Using doll imagery as a narrative framework in the show to explore the exhibition’s themes as well as audio recordings by Turner, including her recitation of the 1891 poem, is intertwined with a modern-day response and poetry by Fayemi Shakur, a writer, and interdisciplinary artist written specifically for the show.
“The dolls I chose to depict in the work are not a representation of who we are as a people,” she said, “but I’m more interested in just the act of play.”
Dolls are personal to Mack-Watkins as growing up, she played with many kinds of dolls.
In her show, Mack-Watkins framed the silkscreen dolls in an arch, a symbolic gesture to show the “vulnerability and perseverance of Black children in America,” she said. The dolls only have first names, like Harriet and Langston, and are named after Black leaders and pioneers and left it to viewers’ discretion to discover the importance of these names.
“And if they don’t know the full names of the people, hopefully, that’ll steer them to actually look and see why I named them that,” she said.
She also said she wants her show to reach children “so they can know that Black is beautiful.”
Her own 4-year-old daughter gravitated toward the images and hand-painted them, while her husband made copies.

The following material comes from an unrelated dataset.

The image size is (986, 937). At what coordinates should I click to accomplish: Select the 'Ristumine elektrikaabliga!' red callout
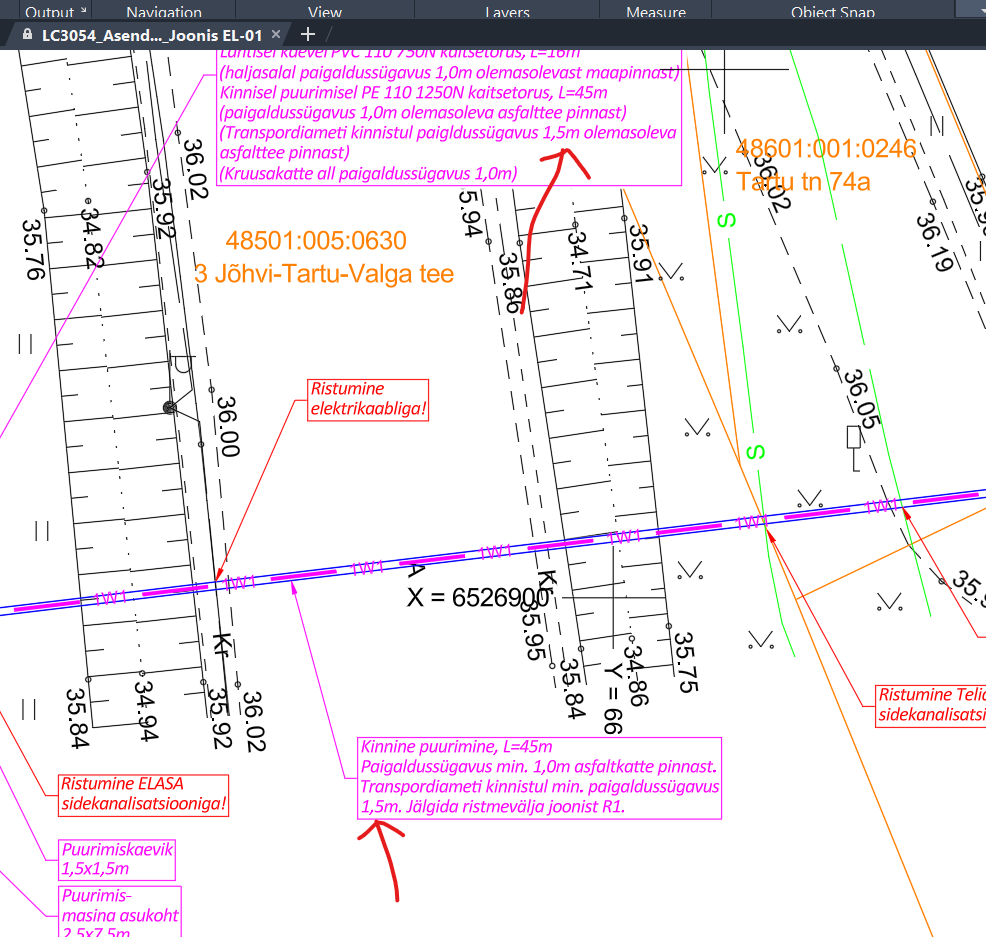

“My daughter knew that they were important so she took the time to hand paint with watercolor, every drawing that I had made. And it was special to her,” she said. “So it definitely goes to the children, my own children, other people’s children, and adults that continue to look for representation.”
Being first introduced to a printmaking technique in high school, Mack-Watkins then studied the field at Clark Atlanta University and Spelman College, and tells stories of the Black experience and hopes to inspire other printmakers of color to do the same.